* _Items from a data source_:
════════

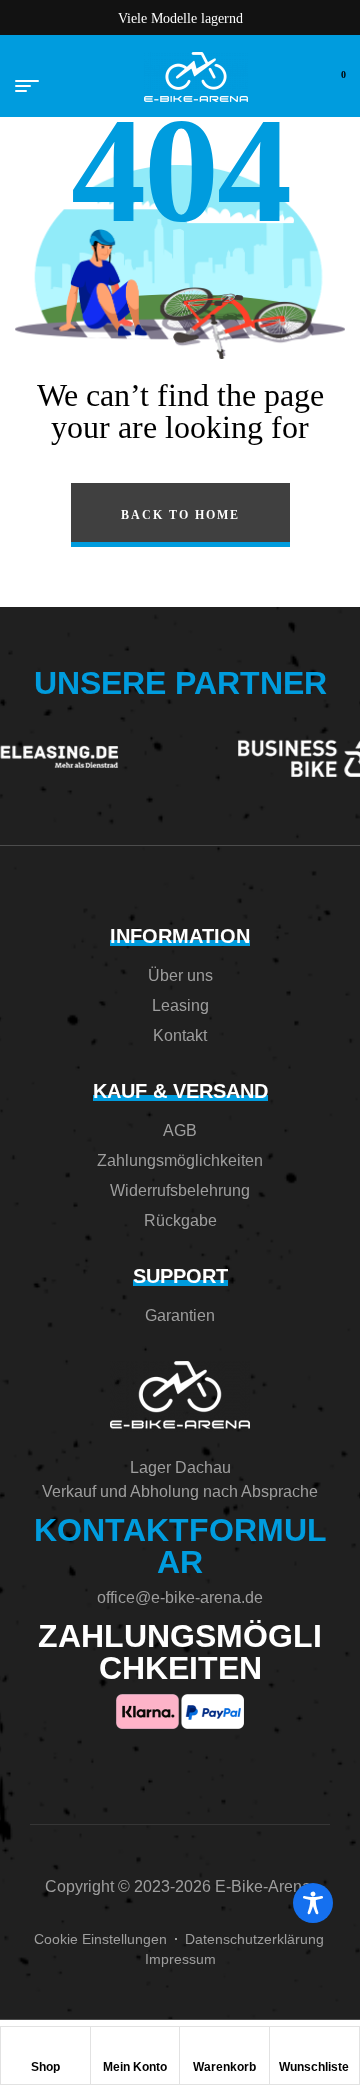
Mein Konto (135, 2067)
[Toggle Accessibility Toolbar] (313, 1903)
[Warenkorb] (224, 2047)
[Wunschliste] (314, 2047)
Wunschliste (314, 2067)
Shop (45, 2067)
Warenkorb (224, 2067)
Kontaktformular (180, 1546)
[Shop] (45, 2047)
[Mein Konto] (135, 2047)
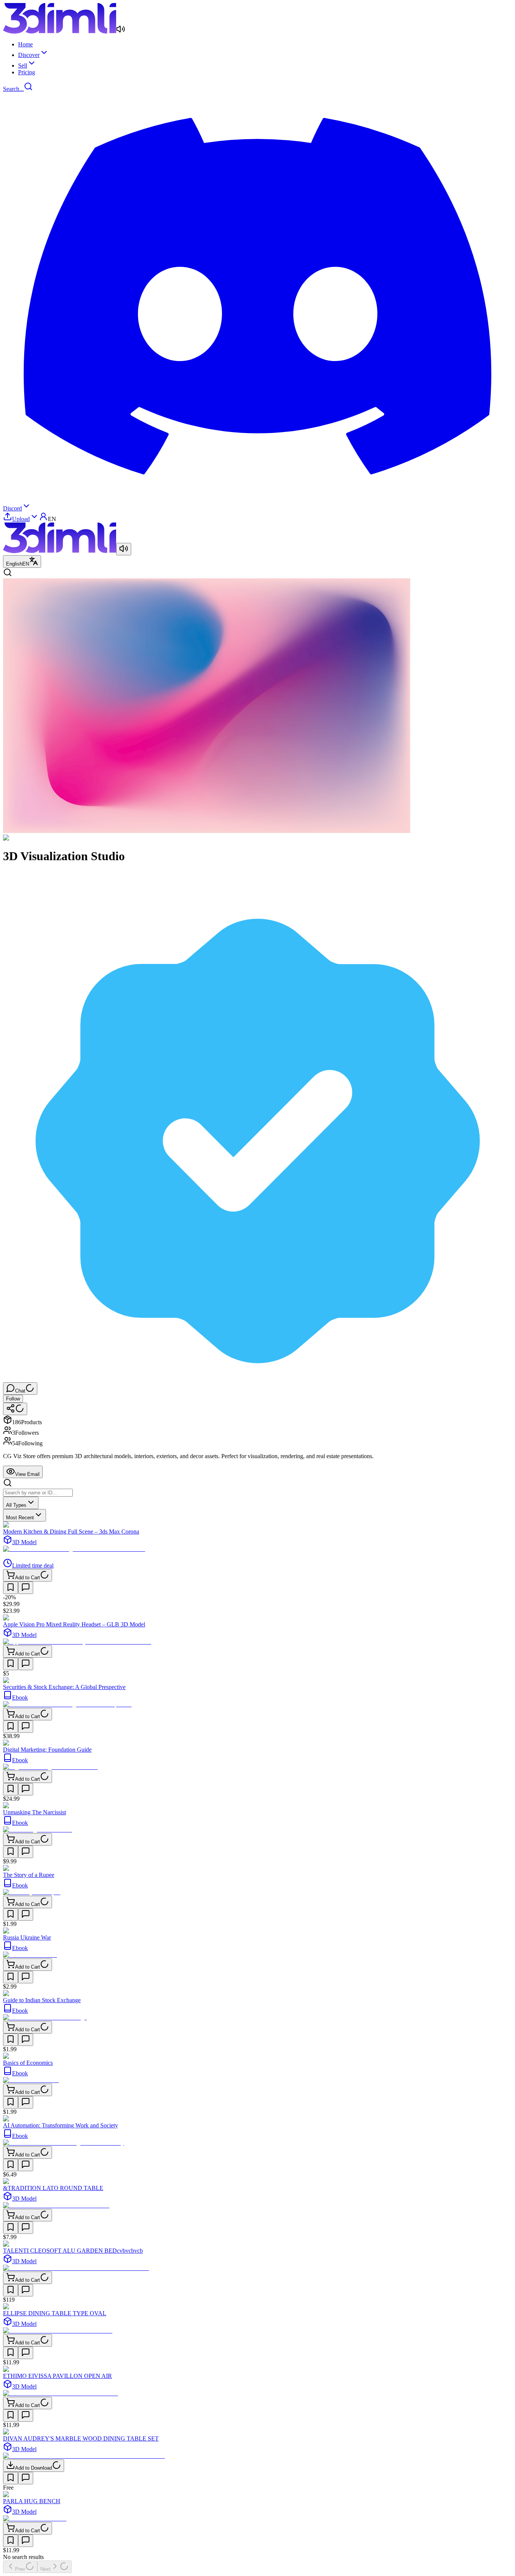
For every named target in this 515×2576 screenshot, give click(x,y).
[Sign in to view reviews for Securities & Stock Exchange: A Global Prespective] (25, 1726)
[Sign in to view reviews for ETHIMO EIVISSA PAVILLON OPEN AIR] (25, 2415)
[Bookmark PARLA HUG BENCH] (10, 2541)
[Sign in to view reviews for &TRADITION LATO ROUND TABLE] (25, 2227)
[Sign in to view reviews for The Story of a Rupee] (25, 1914)
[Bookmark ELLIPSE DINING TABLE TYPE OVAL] (10, 2353)
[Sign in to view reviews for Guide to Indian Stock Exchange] (25, 2039)
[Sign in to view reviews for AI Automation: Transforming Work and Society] (25, 2165)
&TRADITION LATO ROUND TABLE (53, 2188)
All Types (16, 1505)
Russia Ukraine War (27, 1937)
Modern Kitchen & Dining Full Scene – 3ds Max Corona (71, 1531)
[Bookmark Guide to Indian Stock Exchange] (10, 2039)
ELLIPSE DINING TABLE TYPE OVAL (54, 2313)
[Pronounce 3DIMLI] (123, 549)
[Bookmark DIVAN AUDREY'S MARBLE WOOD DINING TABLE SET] (10, 2478)
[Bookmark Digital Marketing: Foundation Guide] (10, 1789)
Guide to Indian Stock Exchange (42, 2000)
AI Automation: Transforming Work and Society (60, 2125)
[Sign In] (43, 519)
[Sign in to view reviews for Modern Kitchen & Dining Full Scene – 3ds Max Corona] (25, 1588)
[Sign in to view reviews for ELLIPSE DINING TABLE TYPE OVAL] (25, 2353)
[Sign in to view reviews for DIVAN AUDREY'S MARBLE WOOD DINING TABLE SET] (25, 2478)
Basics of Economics (28, 2063)
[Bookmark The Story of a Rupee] (10, 1914)
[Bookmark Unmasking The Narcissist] (10, 1852)
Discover (29, 55)
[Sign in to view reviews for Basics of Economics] (25, 2102)
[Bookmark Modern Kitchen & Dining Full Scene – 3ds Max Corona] (10, 1588)
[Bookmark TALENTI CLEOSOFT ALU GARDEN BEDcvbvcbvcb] (10, 2290)
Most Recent (20, 1517)
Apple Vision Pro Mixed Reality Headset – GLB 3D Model (74, 1624)
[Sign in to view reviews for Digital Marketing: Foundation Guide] (25, 1789)
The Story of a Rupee (28, 1875)
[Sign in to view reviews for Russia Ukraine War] (25, 1977)
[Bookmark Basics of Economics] (10, 2102)
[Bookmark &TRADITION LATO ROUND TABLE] (10, 2227)
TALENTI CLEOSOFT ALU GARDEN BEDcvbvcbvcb (73, 2250)
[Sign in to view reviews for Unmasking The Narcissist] (25, 1852)
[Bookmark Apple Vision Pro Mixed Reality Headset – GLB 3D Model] (10, 1664)
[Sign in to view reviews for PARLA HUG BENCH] (25, 2541)
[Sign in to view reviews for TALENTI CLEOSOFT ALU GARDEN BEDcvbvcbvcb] (25, 2290)
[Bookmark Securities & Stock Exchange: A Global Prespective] (10, 1726)
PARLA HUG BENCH (31, 2501)
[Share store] (15, 1409)
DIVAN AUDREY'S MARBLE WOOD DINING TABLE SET (81, 2438)
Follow (13, 1399)
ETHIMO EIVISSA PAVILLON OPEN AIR (57, 2376)
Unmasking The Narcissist (34, 1812)
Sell (22, 65)
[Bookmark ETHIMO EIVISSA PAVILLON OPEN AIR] (10, 2415)
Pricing (26, 72)
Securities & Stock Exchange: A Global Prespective (64, 1687)
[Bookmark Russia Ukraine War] (10, 1977)
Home (25, 44)
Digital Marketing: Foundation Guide (47, 1749)
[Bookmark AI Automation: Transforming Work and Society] (10, 2165)
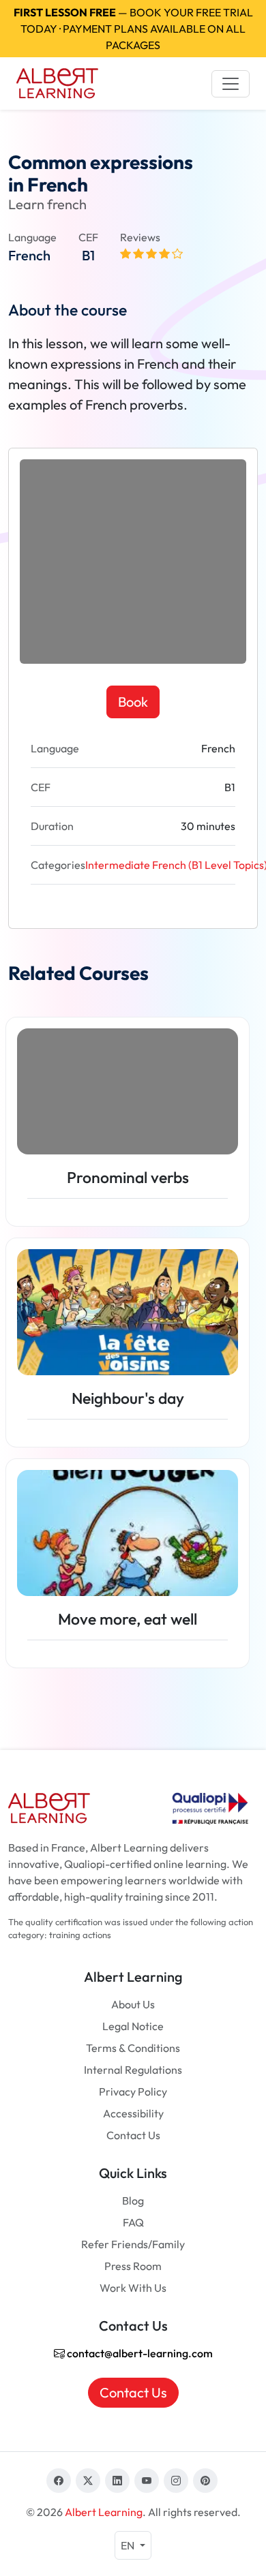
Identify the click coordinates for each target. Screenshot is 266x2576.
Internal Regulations (133, 2069)
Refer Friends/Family (133, 2244)
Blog (133, 2200)
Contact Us (133, 2135)
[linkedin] (117, 2480)
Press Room (133, 2266)
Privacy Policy (133, 2091)
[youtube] (146, 2480)
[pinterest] (205, 2480)
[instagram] (176, 2480)
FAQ (133, 2222)
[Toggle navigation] (230, 83)
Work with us (133, 2288)
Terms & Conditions (133, 2048)
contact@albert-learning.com (139, 2353)
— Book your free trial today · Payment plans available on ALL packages (133, 28)
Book (133, 701)
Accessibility (133, 2113)
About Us (133, 2004)
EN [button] (128, 2545)
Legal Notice (133, 2026)
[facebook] (58, 2480)
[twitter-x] (88, 2480)
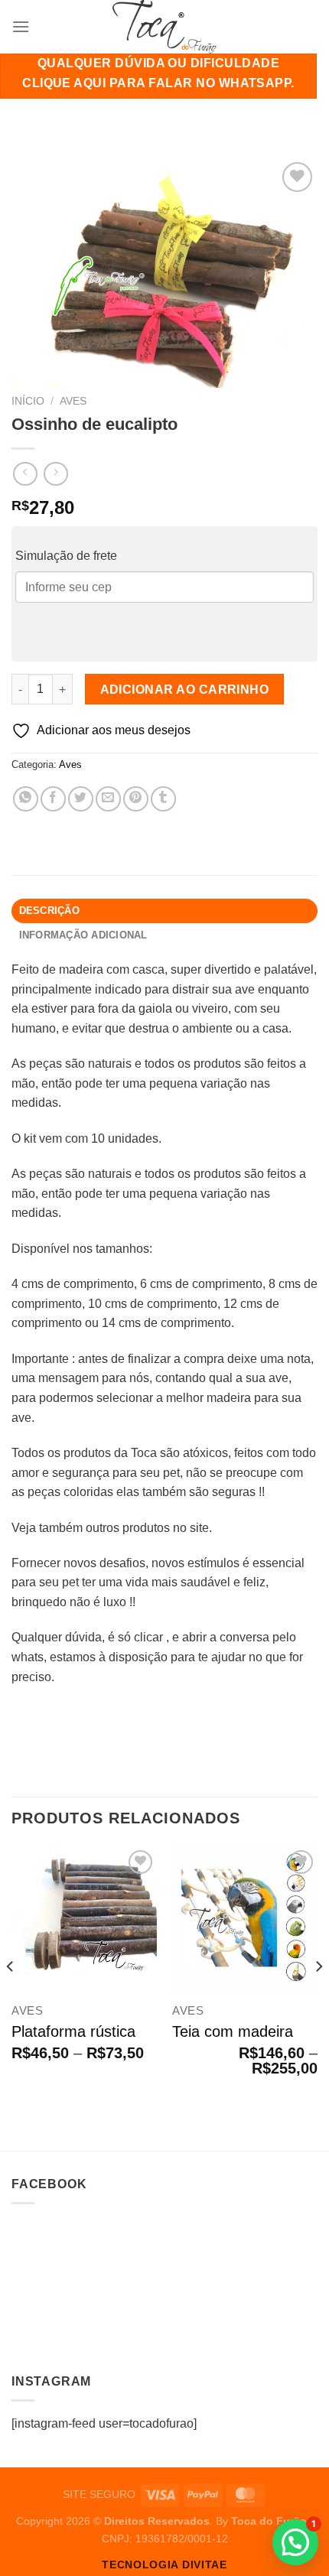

════════

* _Task brief_:
Show all lines in the records above that hold "AUDREY".

* _Reply_:
[Bookmark DIVAN AUDREY'S MARBLE WOOD DINING TABLE SET] (10, 2478)
[Sign in to view reviews for DIVAN AUDREY'S MARBLE WOOD DINING TABLE SET] (25, 2478)
DIVAN AUDREY'S MARBLE WOOD DINING TABLE SET (81, 2438)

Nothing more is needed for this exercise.